Metal fingers tapped the screen's power button, banishing Hank's newscast from the room. The fingers flexed into a fist the size of a cantaloupe under the watch of their owner's mismatched eyes: one, slate and somber; the other, red and glowing.
Standing across the small room, Doctor Katherine Brown watched the enormous metal man form and reform his fist experimentally. She shook her head, making her long braid dance behind her lab coat. "Victor, I'm all but begging you to reconsider. Every one of your implants is a prototype. It's all been redesigned from the ground up. There are a million and one things that could go wrong if we don't extensively test them before field deployment."
He glanced up from his fist. "All but?" he asked.
She gave him a wan smile. "I'm an administrator. I don't beg unless money's involved. But please, Victor, in total seriousness, you will very likely die. Five-to-one odds with unproven weapons… We didn't build you a new body so you could walk out of here and commit suicide."
His human eye narrowed. His lips twisted down. "I know how new it is. I helped design it. And dying is way down there on my list of things to do." He glanced back at the blank monitor. "But the man's got a point. This 'Red X' wannabe is major trouble, and nobody else is left to do anything. So it's time to answer that question on everyone's lips."

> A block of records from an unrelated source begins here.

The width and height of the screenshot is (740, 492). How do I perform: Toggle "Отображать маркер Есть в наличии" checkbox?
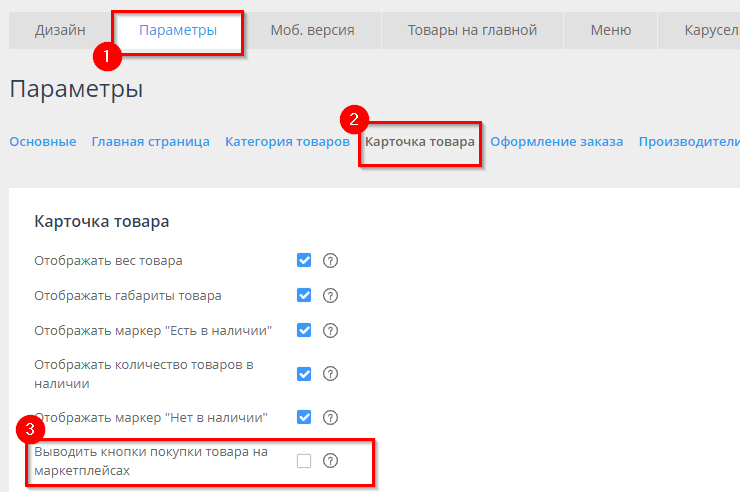point(304,330)
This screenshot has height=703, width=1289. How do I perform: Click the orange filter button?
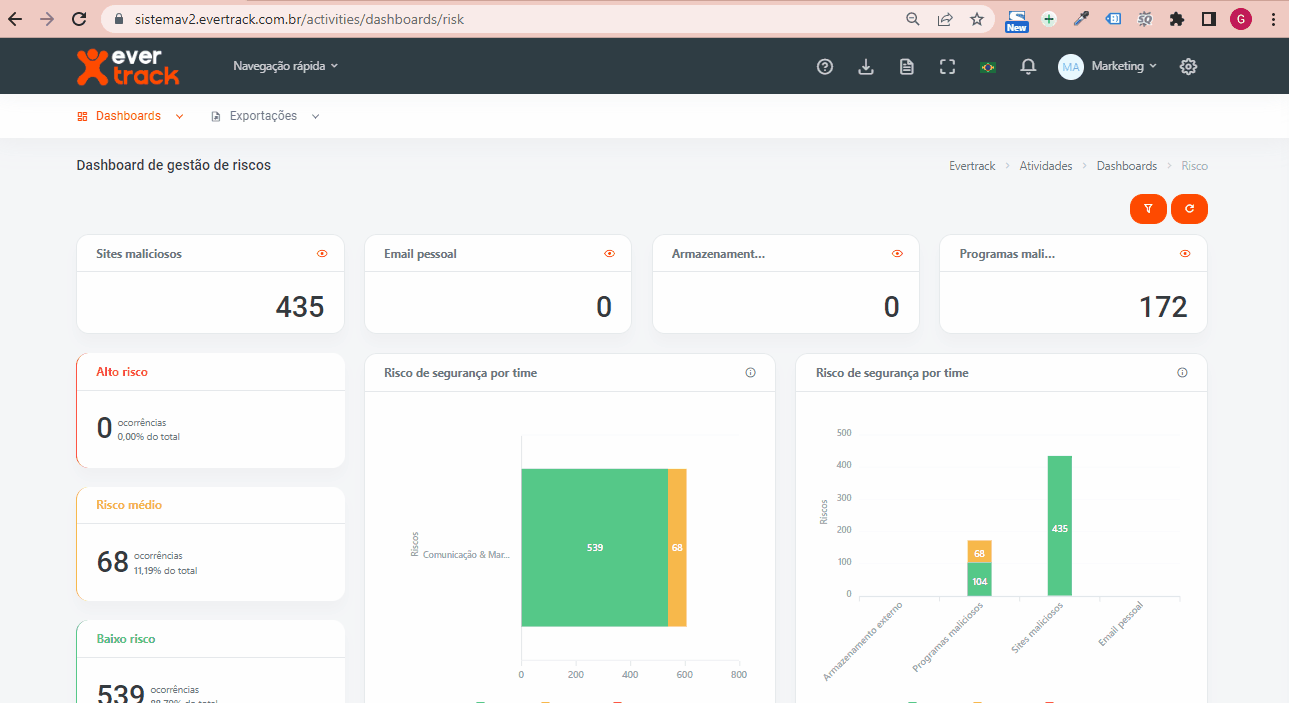click(1148, 209)
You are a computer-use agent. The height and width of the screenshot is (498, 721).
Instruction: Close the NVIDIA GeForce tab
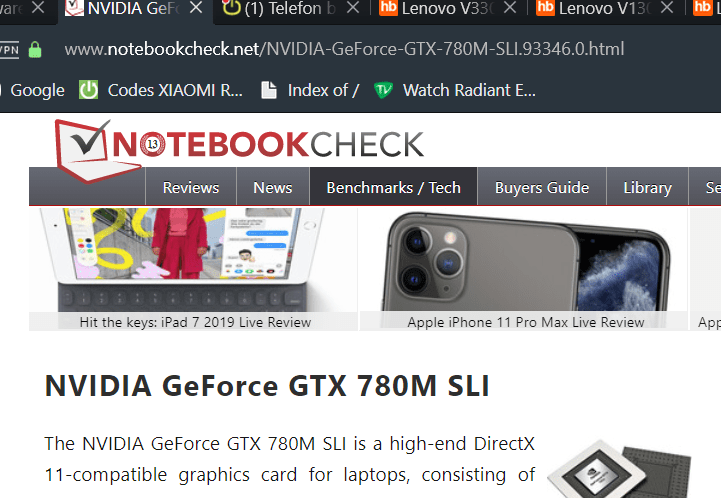coord(196,8)
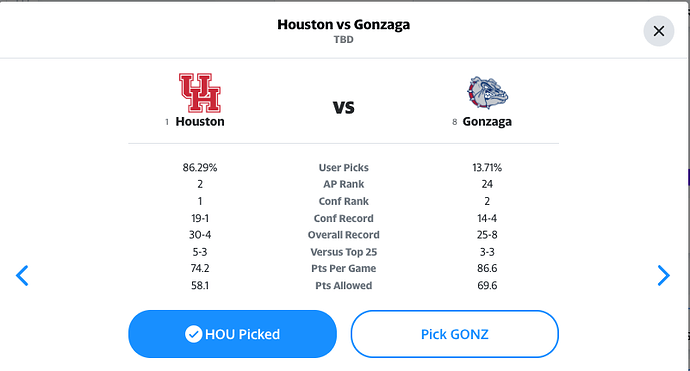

Two figures skulked the sunny streets in red cloaks. Hoods cast their features in shadow and hid their unusual clothing from the ordinary people passing them on the sidewalk. Their passing drew little notice from other pedestrians, who were accustomed to red cloaks among them by now. In fact, another red cloaked figure approached the other two from the opposite direction.
"Bright blessings of Blood upon thee, brother and sister!" the cloaked figure said cheerily, hidden in his hood like the others.
The second figure waved, and said quickly, "Yeah, totally bloody blessings, bro." When the friendly cloak left earshot, the second figure leaned down to the first and hissed, "Okay, I feel majorly scummy for stealing these robes."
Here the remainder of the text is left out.